PROBLEM REQUIREMENTS. Output only the span of lines that begins at the line containing "Task: Click the L/R" and ends at the last line of the data, both included, exactly as they appear.

Stored items
-- Opening Marker --
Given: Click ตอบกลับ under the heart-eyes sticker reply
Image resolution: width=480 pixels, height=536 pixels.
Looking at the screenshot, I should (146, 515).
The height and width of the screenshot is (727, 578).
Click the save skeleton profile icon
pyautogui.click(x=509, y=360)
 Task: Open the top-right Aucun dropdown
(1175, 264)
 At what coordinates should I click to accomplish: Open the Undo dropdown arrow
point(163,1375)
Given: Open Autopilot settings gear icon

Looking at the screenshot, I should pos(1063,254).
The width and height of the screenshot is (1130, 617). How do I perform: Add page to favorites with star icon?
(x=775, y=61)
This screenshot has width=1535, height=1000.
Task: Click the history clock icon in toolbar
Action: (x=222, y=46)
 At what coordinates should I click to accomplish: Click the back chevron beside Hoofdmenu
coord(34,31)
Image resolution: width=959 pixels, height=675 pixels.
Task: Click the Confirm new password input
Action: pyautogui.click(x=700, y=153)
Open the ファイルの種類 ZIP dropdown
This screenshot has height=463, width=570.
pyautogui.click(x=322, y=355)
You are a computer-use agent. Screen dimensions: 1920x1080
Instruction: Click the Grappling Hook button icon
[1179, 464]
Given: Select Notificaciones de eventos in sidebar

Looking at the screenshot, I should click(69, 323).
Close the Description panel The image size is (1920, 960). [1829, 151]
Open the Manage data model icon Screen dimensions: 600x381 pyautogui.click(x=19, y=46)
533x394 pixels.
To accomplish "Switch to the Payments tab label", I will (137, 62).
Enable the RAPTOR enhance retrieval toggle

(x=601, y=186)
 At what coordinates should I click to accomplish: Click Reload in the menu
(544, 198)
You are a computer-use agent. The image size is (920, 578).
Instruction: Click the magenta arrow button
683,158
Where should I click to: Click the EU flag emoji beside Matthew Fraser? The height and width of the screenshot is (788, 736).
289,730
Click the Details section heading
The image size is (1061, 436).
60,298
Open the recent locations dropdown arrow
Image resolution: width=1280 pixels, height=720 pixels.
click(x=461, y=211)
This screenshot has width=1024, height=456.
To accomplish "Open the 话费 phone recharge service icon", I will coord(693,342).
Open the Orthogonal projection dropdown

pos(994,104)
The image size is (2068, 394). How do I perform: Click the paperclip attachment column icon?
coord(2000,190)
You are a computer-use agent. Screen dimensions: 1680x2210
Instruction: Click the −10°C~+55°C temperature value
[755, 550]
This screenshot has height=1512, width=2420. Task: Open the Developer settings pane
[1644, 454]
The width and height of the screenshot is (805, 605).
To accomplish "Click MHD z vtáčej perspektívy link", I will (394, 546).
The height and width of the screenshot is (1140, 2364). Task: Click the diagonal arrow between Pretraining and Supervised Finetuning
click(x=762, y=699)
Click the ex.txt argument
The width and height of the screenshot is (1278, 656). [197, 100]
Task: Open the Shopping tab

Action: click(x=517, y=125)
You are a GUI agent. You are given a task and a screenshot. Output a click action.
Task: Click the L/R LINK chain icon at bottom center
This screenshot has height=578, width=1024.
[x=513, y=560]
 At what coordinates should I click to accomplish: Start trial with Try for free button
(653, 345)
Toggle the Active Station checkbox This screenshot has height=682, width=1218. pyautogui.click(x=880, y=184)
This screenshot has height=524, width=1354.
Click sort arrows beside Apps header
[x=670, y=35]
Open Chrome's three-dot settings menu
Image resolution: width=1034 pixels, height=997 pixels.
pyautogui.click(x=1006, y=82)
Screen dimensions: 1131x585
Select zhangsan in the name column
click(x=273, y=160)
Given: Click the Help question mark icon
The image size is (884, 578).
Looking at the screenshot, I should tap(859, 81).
-- Closing Marker --
EXERCISE ANSWER.
Task: Click the L/R LINK chain icon at bottom center
This screenshot has height=578, width=1024.
[x=513, y=560]
 At what coordinates should I click to accomplish: Start trial with Try for free button
(653, 345)
Toggle the Active Station checkbox This screenshot has height=682, width=1218. pyautogui.click(x=880, y=184)
This screenshot has height=524, width=1354.
Click sort arrows beside Apps header
[x=670, y=35]
Open Chrome's three-dot settings menu
Image resolution: width=1034 pixels, height=997 pixels.
pyautogui.click(x=1006, y=82)
Screen dimensions: 1131x585
Select zhangsan in the name column
click(x=273, y=160)
Given: Click the Help question mark icon
The image size is (884, 578).
Looking at the screenshot, I should tap(859, 81).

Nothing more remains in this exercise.